Requirement: The expected output is every entry, repeated word for word.

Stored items
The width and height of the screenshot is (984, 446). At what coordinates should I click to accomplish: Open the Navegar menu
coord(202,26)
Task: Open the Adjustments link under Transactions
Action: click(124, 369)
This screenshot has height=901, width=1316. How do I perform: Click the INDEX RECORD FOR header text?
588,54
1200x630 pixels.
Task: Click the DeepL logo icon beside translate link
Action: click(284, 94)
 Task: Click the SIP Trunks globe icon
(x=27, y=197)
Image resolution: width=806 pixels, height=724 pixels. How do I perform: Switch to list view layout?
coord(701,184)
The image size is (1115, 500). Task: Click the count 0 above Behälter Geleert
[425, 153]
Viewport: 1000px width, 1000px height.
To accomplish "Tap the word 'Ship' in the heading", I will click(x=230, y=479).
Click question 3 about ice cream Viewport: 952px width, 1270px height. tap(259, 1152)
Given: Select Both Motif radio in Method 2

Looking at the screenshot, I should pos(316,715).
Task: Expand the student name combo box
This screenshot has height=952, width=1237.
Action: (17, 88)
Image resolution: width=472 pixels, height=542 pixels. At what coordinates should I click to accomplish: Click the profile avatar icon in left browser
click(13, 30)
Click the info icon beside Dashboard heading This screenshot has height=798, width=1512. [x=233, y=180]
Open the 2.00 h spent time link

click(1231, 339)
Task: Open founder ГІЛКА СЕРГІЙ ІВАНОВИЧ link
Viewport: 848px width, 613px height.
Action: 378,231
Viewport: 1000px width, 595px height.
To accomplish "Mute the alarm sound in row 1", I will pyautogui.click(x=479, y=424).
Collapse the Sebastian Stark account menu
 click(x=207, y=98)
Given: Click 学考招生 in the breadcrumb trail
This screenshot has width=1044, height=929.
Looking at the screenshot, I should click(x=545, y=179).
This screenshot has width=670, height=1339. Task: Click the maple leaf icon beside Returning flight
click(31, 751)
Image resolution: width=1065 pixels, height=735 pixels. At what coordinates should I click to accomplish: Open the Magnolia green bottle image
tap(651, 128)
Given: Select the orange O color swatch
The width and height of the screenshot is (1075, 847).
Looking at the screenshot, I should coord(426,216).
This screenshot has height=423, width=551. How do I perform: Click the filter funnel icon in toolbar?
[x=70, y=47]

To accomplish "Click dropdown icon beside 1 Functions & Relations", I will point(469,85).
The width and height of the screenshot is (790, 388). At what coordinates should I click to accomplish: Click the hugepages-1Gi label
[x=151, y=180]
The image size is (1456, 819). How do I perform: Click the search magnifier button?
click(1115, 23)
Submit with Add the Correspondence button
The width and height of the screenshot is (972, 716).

Solution to this problem:
The width and height of the screenshot is (984, 446). At what coordinates should I click to accomplish: Open the Navegar menu
coord(202,26)
Task: Open the Adjustments link under Transactions
Action: click(124, 369)
This screenshot has height=901, width=1316. How do I perform: Click the INDEX RECORD FOR header text?
588,54
1200x630 pixels.
Task: Click the DeepL logo icon beside translate link
Action: click(284, 94)
 Task: Click the SIP Trunks globe icon
(x=27, y=197)
Image resolution: width=806 pixels, height=724 pixels. How do I perform: Switch to list view layout?
coord(701,184)
The image size is (1115, 500). Task: Click the count 0 above Behälter Geleert
[425, 153]
Viewport: 1000px width, 1000px height.
To accomplish "Tap the word 'Ship' in the heading", I will click(x=230, y=479).
Click question 3 about ice cream Viewport: 952px width, 1270px height. tap(259, 1152)
Given: Select Both Motif radio in Method 2

Looking at the screenshot, I should pos(316,715).
Task: Expand the student name combo box
This screenshot has height=952, width=1237.
Action: (17, 88)
Image resolution: width=472 pixels, height=542 pixels. At what coordinates should I click to accomplish: Click the profile avatar icon in left browser
click(13, 30)
Click the info icon beside Dashboard heading This screenshot has height=798, width=1512. [x=233, y=180]
Open the 2.00 h spent time link

click(1231, 339)
Task: Open founder ГІЛКА СЕРГІЙ ІВАНОВИЧ link
Viewport: 848px width, 613px height.
Action: 378,231
Viewport: 1000px width, 595px height.
To accomplish "Mute the alarm sound in row 1", I will pyautogui.click(x=479, y=424).
Collapse the Sebastian Stark account menu
 click(x=207, y=98)
Given: Click 学考招生 in the breadcrumb trail
This screenshot has width=1044, height=929.
Looking at the screenshot, I should click(x=545, y=179).
This screenshot has width=670, height=1339. Task: Click the maple leaf icon beside Returning flight
click(31, 751)
Image resolution: width=1065 pixels, height=735 pixels. At what coordinates should I click to accomplish: Open the Magnolia green bottle image
tap(651, 128)
Given: Select the orange O color swatch
The width and height of the screenshot is (1075, 847).
Looking at the screenshot, I should coord(426,216).
This screenshot has height=423, width=551. How do I perform: Click the filter funnel icon in toolbar?
[x=70, y=47]

To accomplish "Click dropdown icon beside 1 Functions & Relations", I will point(469,85).
The width and height of the screenshot is (790, 388). At what coordinates should I click to accomplish: Click the hugepages-1Gi label
[x=151, y=180]
The image size is (1456, 819). How do I perform: Click the search magnifier button?
click(1115, 23)
Submit with Add the Correspondence button
The width and height of the screenshot is (972, 716).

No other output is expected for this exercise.